“I’m going on the warpath, but not the way you mean,” Rock answered. “I am not going after anybody with a gun in my hand and blood in my eye. Not yet. Listen! Let me whisper something in your ear.”
Nona stood beside Sangre, one hand resting on the red horse’s curved neck. Rock bent down as if to whisper. And when Nona turned her face up, he kissed her lightly on the red mouth that was beginning to haunt him and to trouble him wherever he went, very much to his dismay.
And when she drew back with startled eyes, Rock touched his horse gently and rode away without a backward glance. If he looked back, he would turn back, whether to apologize or plead, he could scarcely say. For a young man who had always been rather egotistically sure of himself he found his breast filled with a strange commotion.
“That,” he sighed at last, with a backward look into the Marias Valley from the south bank, “is sure a hell of a way for a fellow to treat a girl that got up at daybreak to get him his breakfast. Well, I guess it’s either kill or cure.”
As the sun rose, a hot ball in the east, flinging its careless gold over the bleached grass, that rolled away to limitless horizons, and Rock gradually left that familiar, pleasant valley far behind, he thought less and less of that unpremeditated kiss and more and more of the business in hand. He had set out on what seemed a mad undertaking, but there was method in his madness.
He came down to the bed of the Missouri and into the streets of Fort Benton shortly after noon. He let his horses rest and munch hay in a livery stable for three hours. Then, with a little food tied on his pack, he embarked on the ferry and so gained the southern shore, whence ran the great freight trails to the Judith Basin and farther to towns along the Yellowstone, threaded like forlorn beads on that steel string which was the Northern Pacific Railway.
His specific destination was Billings, two hundred miles in an air line southeast. But first he turned aside into the rich grazing lands of the Judith Basin to find Al Kerr of the Capital K. It was a far cry to the Odeon and Clark’s Ford on the bleak plains of Nebraska. But Rock was riding into the Judith to draw on a promise the little man had made him that night under the stars.
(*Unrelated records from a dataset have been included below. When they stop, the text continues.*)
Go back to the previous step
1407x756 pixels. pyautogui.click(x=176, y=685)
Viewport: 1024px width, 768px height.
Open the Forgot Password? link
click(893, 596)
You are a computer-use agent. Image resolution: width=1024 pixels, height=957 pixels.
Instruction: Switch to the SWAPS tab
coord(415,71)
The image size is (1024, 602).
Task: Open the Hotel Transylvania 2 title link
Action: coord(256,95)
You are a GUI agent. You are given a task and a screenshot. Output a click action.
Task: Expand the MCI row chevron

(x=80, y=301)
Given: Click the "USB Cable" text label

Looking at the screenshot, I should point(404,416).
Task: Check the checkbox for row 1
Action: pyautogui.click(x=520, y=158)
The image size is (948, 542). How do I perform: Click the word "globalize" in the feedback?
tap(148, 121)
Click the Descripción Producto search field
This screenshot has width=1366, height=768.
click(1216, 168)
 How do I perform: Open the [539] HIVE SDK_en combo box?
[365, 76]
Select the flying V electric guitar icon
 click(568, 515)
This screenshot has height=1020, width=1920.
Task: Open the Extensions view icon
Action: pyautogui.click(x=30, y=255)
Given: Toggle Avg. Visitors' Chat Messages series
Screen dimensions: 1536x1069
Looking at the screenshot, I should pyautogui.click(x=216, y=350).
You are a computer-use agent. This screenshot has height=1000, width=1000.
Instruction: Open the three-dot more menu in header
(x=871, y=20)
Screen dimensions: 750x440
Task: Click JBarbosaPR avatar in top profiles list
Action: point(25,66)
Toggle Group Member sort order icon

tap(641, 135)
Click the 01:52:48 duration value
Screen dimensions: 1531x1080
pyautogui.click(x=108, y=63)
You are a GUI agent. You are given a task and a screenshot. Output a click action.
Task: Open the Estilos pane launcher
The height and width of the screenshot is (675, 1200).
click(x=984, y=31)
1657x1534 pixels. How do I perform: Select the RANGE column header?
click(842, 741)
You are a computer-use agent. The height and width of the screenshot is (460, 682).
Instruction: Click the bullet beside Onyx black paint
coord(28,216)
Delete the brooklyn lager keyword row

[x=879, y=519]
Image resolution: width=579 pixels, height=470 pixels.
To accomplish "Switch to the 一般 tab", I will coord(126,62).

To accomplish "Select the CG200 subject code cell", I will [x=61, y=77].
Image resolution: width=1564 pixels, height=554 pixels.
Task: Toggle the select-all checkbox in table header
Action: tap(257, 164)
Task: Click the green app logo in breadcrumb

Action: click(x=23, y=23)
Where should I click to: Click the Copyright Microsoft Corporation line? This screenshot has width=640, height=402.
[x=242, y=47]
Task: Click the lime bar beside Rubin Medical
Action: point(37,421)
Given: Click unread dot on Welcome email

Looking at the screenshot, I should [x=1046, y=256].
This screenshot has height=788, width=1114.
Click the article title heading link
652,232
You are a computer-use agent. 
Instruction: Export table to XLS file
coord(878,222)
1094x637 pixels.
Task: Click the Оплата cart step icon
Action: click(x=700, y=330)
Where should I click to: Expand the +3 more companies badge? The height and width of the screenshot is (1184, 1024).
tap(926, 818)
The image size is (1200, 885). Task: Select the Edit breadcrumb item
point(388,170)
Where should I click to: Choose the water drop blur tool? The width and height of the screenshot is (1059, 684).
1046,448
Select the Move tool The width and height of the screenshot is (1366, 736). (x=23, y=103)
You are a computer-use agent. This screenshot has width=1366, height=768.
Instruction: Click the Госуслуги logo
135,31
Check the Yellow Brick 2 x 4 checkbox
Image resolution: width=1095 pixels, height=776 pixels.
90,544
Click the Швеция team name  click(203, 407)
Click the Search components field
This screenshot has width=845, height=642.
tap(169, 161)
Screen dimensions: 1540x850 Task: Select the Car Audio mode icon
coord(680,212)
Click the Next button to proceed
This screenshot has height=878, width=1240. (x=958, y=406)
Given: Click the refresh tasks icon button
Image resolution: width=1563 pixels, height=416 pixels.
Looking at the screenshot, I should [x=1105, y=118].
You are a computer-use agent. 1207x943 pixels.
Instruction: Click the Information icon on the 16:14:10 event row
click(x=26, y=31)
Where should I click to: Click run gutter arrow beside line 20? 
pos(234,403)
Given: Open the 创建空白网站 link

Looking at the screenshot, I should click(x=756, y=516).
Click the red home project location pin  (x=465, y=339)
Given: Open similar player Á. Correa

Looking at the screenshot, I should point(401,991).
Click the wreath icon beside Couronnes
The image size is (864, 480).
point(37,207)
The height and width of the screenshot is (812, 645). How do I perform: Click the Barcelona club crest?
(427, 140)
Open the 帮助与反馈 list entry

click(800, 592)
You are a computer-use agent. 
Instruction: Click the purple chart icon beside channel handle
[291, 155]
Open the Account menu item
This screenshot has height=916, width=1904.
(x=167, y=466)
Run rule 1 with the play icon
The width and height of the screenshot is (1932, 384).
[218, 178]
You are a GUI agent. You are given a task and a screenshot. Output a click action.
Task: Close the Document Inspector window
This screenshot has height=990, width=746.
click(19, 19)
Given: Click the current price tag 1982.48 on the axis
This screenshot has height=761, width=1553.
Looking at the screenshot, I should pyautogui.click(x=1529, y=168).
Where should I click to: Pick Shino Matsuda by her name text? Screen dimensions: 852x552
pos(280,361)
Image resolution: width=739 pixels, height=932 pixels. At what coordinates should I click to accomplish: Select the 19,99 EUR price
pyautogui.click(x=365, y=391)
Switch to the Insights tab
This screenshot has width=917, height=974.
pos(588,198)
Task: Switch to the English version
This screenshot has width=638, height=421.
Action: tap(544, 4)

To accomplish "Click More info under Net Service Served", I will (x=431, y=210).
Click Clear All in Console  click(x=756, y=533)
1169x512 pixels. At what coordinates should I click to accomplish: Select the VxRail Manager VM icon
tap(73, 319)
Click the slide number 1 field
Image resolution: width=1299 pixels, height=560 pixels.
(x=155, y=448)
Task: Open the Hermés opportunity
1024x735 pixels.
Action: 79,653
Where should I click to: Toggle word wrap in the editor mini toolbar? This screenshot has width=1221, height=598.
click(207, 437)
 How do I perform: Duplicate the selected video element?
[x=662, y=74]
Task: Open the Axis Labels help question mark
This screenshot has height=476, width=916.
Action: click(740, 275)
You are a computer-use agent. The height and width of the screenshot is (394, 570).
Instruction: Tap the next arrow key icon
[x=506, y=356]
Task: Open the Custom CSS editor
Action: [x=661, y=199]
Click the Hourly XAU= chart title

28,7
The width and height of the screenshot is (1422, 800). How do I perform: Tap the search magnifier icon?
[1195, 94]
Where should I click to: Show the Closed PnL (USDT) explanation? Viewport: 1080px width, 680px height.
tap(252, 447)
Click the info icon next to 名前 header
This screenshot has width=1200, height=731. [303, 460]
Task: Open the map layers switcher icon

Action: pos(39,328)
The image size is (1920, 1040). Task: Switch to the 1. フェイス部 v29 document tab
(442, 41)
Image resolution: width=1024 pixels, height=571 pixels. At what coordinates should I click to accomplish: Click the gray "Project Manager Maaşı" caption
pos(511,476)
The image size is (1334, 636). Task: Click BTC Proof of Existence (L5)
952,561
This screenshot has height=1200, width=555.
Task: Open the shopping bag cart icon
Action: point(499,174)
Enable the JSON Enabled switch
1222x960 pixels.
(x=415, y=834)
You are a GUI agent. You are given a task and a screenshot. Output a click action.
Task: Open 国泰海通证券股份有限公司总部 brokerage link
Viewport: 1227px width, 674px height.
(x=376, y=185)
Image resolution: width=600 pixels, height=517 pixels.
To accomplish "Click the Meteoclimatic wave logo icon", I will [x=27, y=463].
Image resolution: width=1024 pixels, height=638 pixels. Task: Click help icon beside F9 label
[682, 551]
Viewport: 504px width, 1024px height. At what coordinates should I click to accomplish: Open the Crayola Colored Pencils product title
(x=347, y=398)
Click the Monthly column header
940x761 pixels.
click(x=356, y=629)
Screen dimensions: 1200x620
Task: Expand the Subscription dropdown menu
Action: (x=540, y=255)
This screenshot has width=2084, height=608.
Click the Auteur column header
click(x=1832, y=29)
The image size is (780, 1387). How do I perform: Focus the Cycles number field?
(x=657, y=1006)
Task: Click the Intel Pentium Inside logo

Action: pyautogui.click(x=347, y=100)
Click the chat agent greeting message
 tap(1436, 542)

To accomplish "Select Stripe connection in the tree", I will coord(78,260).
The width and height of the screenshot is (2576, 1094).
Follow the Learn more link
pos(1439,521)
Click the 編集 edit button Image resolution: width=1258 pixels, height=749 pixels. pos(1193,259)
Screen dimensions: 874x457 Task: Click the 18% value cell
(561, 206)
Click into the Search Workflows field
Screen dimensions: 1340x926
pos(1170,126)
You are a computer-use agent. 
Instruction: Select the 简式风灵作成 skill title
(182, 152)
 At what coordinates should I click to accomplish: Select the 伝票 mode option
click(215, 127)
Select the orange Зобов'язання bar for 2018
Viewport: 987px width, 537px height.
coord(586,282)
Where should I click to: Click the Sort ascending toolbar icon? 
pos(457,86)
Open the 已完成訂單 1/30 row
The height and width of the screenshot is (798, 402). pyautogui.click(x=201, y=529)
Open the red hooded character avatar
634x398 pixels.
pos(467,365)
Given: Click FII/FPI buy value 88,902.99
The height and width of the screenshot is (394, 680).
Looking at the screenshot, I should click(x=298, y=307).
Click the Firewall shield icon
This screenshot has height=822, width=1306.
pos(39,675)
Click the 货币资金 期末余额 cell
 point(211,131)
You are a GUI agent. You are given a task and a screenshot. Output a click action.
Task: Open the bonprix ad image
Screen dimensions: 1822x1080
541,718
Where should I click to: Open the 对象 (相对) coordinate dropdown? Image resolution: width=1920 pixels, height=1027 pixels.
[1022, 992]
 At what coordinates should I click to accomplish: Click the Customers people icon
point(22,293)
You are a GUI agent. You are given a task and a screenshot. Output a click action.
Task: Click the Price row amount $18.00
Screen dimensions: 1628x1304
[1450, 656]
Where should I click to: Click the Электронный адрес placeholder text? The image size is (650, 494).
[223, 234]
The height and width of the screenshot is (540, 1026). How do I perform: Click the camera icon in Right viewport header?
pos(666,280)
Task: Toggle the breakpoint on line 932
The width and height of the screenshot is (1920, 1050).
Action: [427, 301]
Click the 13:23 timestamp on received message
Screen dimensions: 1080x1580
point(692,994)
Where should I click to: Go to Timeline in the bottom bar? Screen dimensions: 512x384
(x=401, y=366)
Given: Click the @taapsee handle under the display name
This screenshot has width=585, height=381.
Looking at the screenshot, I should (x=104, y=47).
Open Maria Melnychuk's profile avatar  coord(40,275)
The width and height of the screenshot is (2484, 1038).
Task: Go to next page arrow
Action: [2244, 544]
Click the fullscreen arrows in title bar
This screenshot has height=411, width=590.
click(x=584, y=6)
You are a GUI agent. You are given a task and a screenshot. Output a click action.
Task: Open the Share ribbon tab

He forged southeast all that afternoon, picketed his horses overnight by a rippling creek, wiped the dew off his saddle at dawn, and rode again—rode at a jog trot, hour after hour. He met a stage and held converse with the driver, passed on and came to a stage station on that rutted artery of travel to Lewistown. Here a hostler gave him specific directions. And at sunset he rode into the home ranch of the Capital K. The first man that hailed him was Kerr himself.
“Well, well, well,” Kerr said. “You have shore been a long time gettin’ around to pay a sociable call.”